= Jaume Obrador Soler =

Spanish social activist (1940–2025)

Jaume Obrador Soler (1940 – 8 August 2025) was a Spanish missionary, politician and social activist.

== Life and career ==
Obrador Soler was ordained a priest in 1966. From 1966 to 1972, he worked as a missionary in Burundi. He carried out his activity in Gitongo and Bugenyuzi. Returning to Mallorca, he became secularized in 1973. He joined the JOC (Joventut Obrera Cristiana) and participated in the neighbourhood movement of Palma through the neighbourhood commissions, in hiding, which later became anti-capitalist neighbourhood platforms.
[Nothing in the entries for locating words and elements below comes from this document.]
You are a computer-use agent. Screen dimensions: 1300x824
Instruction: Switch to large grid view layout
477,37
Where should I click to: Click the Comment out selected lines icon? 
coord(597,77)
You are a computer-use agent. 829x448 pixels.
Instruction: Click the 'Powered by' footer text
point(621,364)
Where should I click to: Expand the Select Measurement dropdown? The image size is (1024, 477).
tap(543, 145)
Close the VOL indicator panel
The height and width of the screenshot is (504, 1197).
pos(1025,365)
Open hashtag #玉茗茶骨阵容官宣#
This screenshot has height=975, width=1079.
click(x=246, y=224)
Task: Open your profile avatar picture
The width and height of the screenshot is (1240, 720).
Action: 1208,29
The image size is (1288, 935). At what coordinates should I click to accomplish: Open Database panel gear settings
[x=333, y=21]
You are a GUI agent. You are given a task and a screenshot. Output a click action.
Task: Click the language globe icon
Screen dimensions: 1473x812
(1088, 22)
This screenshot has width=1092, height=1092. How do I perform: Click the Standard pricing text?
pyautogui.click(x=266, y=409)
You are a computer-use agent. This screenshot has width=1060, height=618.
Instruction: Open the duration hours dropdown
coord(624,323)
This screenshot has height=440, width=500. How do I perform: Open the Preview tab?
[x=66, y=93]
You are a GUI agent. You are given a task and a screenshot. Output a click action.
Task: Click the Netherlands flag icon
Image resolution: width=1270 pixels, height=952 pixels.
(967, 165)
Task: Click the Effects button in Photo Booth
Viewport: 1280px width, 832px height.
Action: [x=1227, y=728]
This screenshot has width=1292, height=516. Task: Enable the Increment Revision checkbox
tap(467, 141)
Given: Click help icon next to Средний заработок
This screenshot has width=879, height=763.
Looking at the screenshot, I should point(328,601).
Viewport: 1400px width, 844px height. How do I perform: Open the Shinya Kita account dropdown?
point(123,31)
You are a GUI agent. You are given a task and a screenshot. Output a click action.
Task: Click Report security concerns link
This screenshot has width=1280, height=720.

Later he participated in the promotion of the first neighbourhood associations (1973–1974). He was a member of the Communist Workers' Circles and, later, of the OEC (Communist Left Organization). In 1979, he was elected councillor of the Palma City Council by the PSM (Socialist Party of Mallorca). In 1981, he left office and participated in the constitution of Esquerra Mallorquina (1981–1983). In 1995, he was the founder of "Neighbours Without Borders" (VSF), made up of people linked to the Federation of Neighbourhood Associations of Palma, of which he was the president.

Obrador Soler died on 8 August 2025.

==Awards and honours==
In 2018, Obrador Soler was awarded the Rosa Bueno Prize by Palma City Council for his promotion of citizen participation as a tool for social transformation.